Health
American Medical Association’s Stance on Transgender Minors Sparks Debate
The American Medical Association (AMA) recently made headlines by expressing that surgical interventions for transgender minors should generally be postponed until adulthood. This comment emerged in response to a position statement from the American Society of Plastic Surgeons (ASPS), which recommended delaying gender-affirming surgery until patients reach the age of 19. The AMA’s statement has prompted significant reactions, particularly from conservative commentators who view it as a shift from previous support for gender-affirming care for minors.
While many clinicians agree that surgery for transgender minors is typically reserved for adults, they support a case-by-case approach. The AMA emphasized the need for evidence-based treatment, stating, “the evidence for surgery on minors is insufficient.” The organization aligned its position with the ASPS, suggesting that surgical interventions should be deferred to adulthood when clear evidence is lacking. This statement, however, was not formally published on the AMA’s website and did not include direct attribution to its leadership.
The fallout from the AMA’s remark highlights the contentious landscape surrounding transgender healthcare, particularly as political pressures mount. Kellan Baker, a senior adviser for health policy at the Movement Advancement Project, noted that the AMA and ASPS statements might serve as clarifications of existing care standards in an environment where medical professionals feel uncertain about federal policies.
Concerns extend beyond the AMA’s comments. Proposed regulations that would limit federal funding for hospitals providing gender-affirming care, as well as potential legal investigations, are more pressing issues for healthcare providers. According to attorney Hannah Oliason, hospitals are grappling with the risk of criminal investigations and funding threats, which have already led approximately a dozen institutions to cease surgical procedures for minors since January 2025.
Data indicates that surgery for transgender minors is rare. A study covering the period from 2016 to 2020 found that around 3,200 individuals aged 18 and under received top surgery, which involves breast augmentation, reduction, or removal. Fewer than 760 young people underwent other gender-affirming procedures. The pressures faced by healthcare providers are compounded by aggressive policies from the Trump administration aimed at curtailing medical care for transgender youth.
Lindsey Dawson, director of LGBTQ health policy at KFF, remarked on the uncertainty surrounding the implications of the AMA and ASPS statements. They may not lead to immediate changes in practices, but the existing pressures in the healthcare landscape are substantial.
The AMA did not respond to inquiries regarding its statement. Over the past year, its strategy has included emphasizing areas of agreement with federal health leaders to enhance its advocacy efforts. Experts suggest that while the AMA’s comments may influence how individual providers assess their risks concerning medical malpractice lawsuits, the organization has not formally altered its policies on gender-affirming care. In 2024, the AMA reaffirmed its belief that gender-affirming medical treatment, decided through shared decision-making between patient and physician, is medically necessary.
The American Academy of Pediatrics (AAP) supports case-by-case evaluations for surgery in minors, emphasizing that decisions should involve patients, their families, and healthcare professionals—not politicians.

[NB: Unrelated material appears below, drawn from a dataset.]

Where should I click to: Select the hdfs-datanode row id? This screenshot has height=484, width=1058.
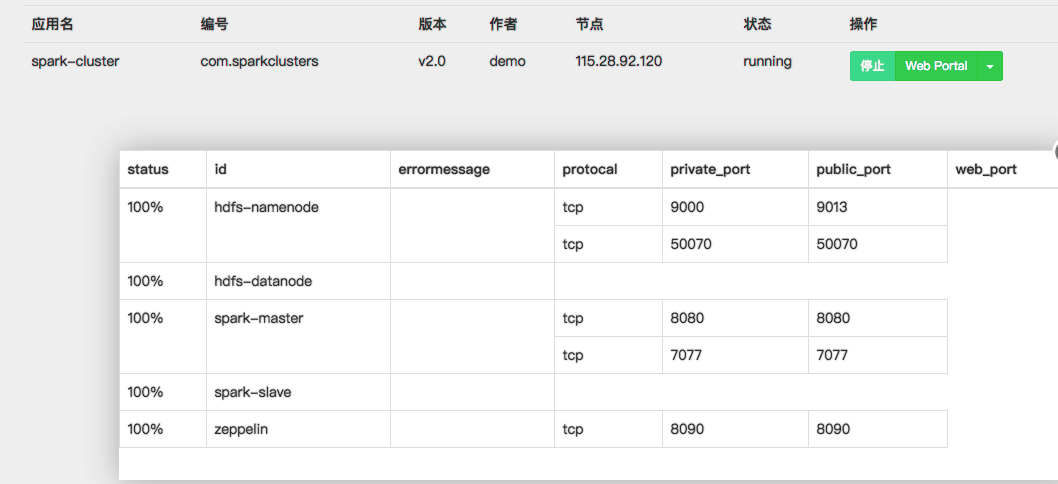pos(263,281)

AAP President Andrew Racine reiterated this principle, stating that there is no blanket recommendation for surgery for minors.

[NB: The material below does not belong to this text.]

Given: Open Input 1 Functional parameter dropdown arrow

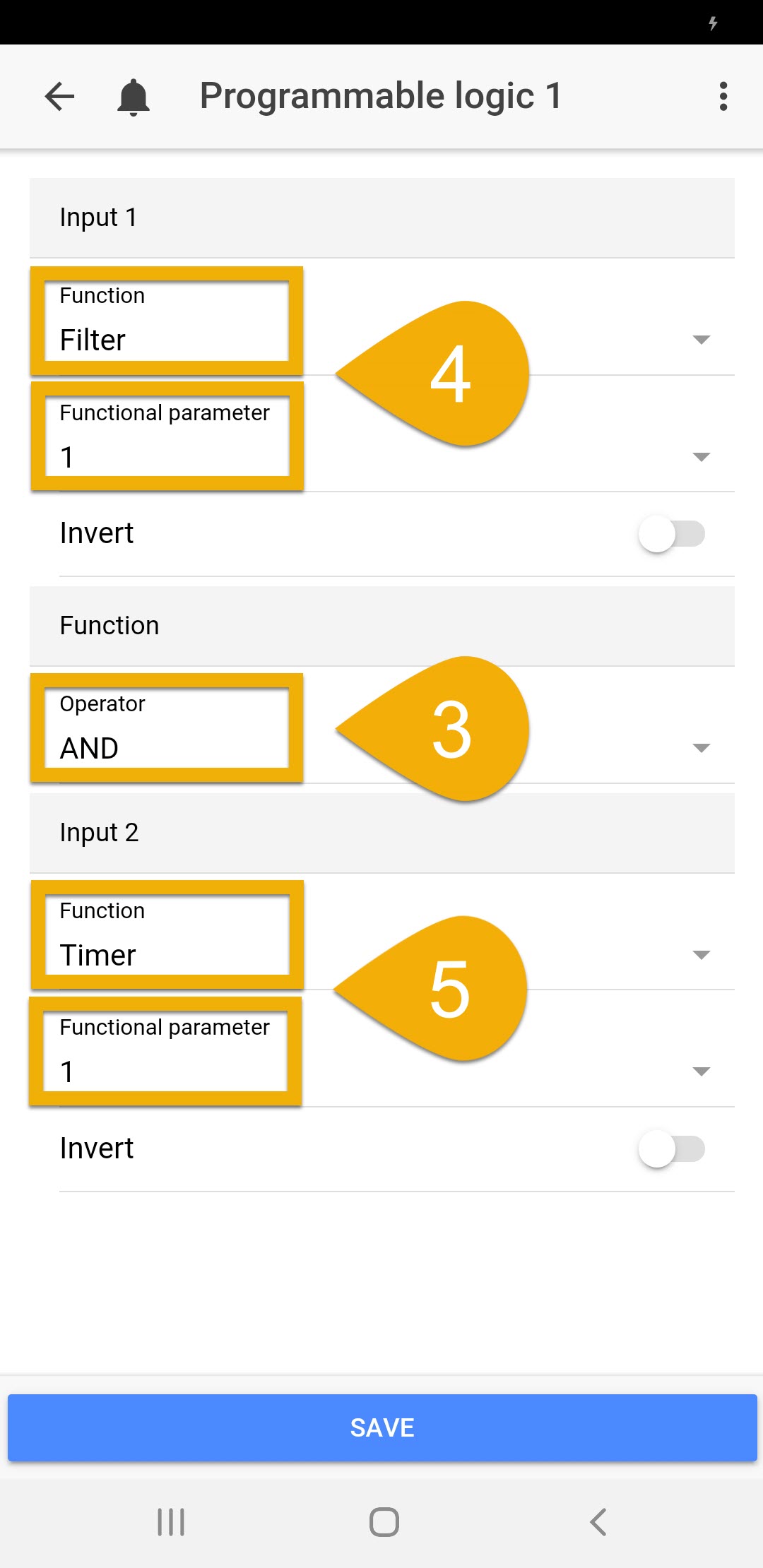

Standards from the World Professional Association for Transgender Health (WPATH) include specific requirements for clinicians before recommending surgical treatment for minors. These include documented and sustained gender incongruence, addressing mental health concerns, and discussing potential reproductive effects of treatment.
The Society for Evidence-Based Gender Medicine has indicated that it will continue to scrutinize the evidence surrounding gender-affirming care. The organization expressed on social media that the ASPS’s assessment of evidence may prompt increased caution among healthcare providers, particularly concerning patients in their twenties.
As the conversation surrounding transgender healthcare continues to evolve, the implications of statements from organizations like the AMA and ASPS will likely be debated. Their impact on the political landscape and the provision of care for transgender minors remains to be seen.